A lot of our customers are wondering on how to calculate the Return On Investment of Influencer Marketing. It’s a very tricky thing to do and there are very few businesses that can accurately report ROI for their marketing efforts, let alone report it for influencer marketing. So is there no way of knowing if an influencer is worth investing in? There definitely is! Let’s look at some tips & tricks for setting up and calculating ROI. We will try to make
Keep track of influencers with a ‘UTM code’
When visitors enter your webpage, you want to know if it was an influencer who sent them there. A so called UTM code helps your Google Analytics (other analytics software that you’re using) to figure out where that visitor came from. To create a UTM code, create one on this page from Google.
UTM_source: ‘Influencers’ or another name convenient to you
UTM_campaign: the name of the influencer. Preferably the one used on social media, not their real name.
UTM_content: specific post the influencer is going to place. They can name these themselves, or if you are going to have multiple influencers post the same content, name it for them.
The influencers will have to use these UTM codes, every time they post a link to your website.
The parameters set up in the UTM code (source, campaign,…) will give you an insight in
- how effective your campaign is compared to other campaigns
- which influencer is the most effective (if you have multiple)

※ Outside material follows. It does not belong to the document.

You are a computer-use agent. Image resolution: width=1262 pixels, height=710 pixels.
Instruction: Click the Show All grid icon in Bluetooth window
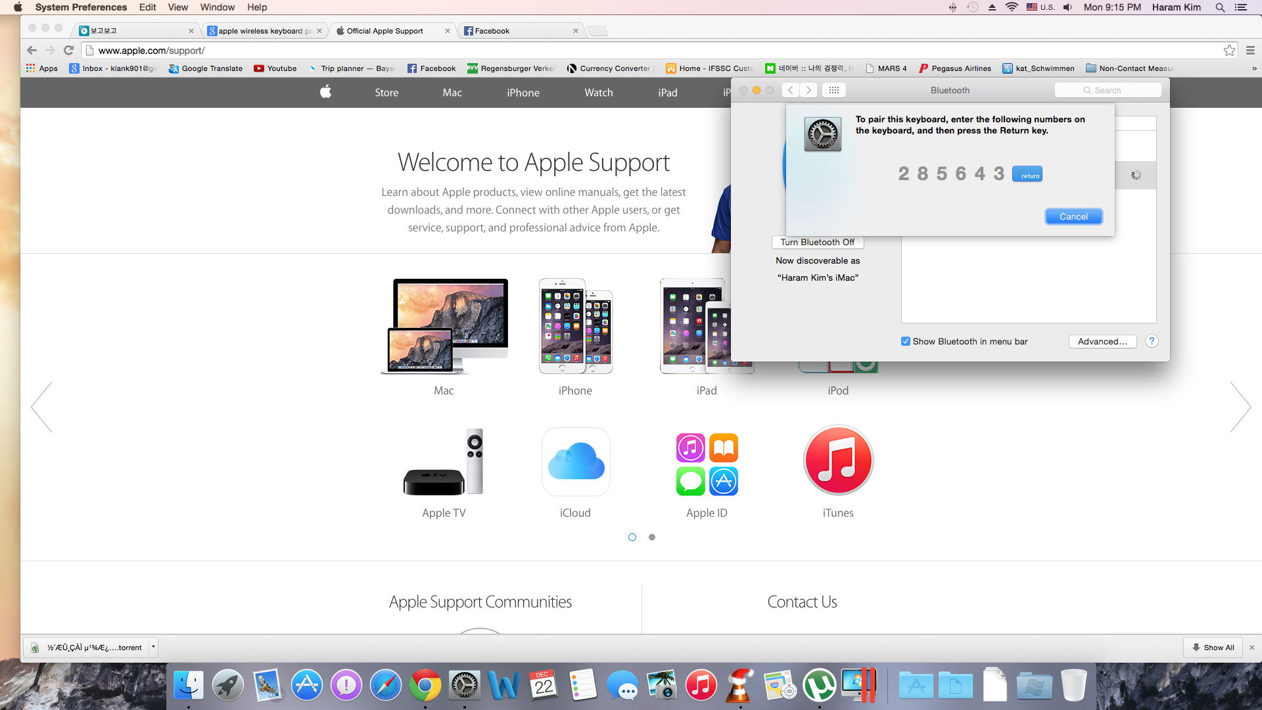click(x=833, y=90)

- which posts are more effective compared to others
High quality traffic will bounce less (leaving the website without a single interaction), convert more often (ex. buy or subscribe), generate more revenue per user etc., compared to other sources. These will also have an effect on the ROAS and by extent the ROI.
Analysis of effectiveness
You’ll also need to have ‘conversion goal tracking’ set up to track whether the visitors arriving through influencers are buying, subscribing, donating… Once set up goal tracking is set up and UTM codes are in place, you can start to track conversions coming from different sources in your analytics software.
Measuring the ROI will dependend on which goal we have previously set up:
- For subscribers: we will call subscribers acquired through influencers an influenced subscriber:
- Price of one influenced subscriber: Cost of the influencer / # influenced subscriber
- ROI will depend on what one influenced subscriber is worth on average. This can be calculated from the Lifetime Value of 1 subscriber: (Value of one subscriber – Price of one ‘influenced’ subscriber) / Price of one influenced subscriber
- For webshops: ‘influenced customer’
- Price of one ‘influenced customer’: Cost of the influencer / # influenced customers
- ROI will depend on the average order value (AOV) of an influenced customer: (AOV of influenced customer – price of one influenced customer) / Price of one influenced customer
We’ll describe Customer Value (CV) as a marketeers (not in the theoretical economical sense): How much is one single customer worth to your business, on average? A notriously difficult question for any business owner. The costs and revenues being attributed to a customers will give very different results as to how much they are worth.
In very simplistic terms, if a customer’s total variable and fixed costs are €5 and the revenue is €10, the value is €10 – €5 = €5.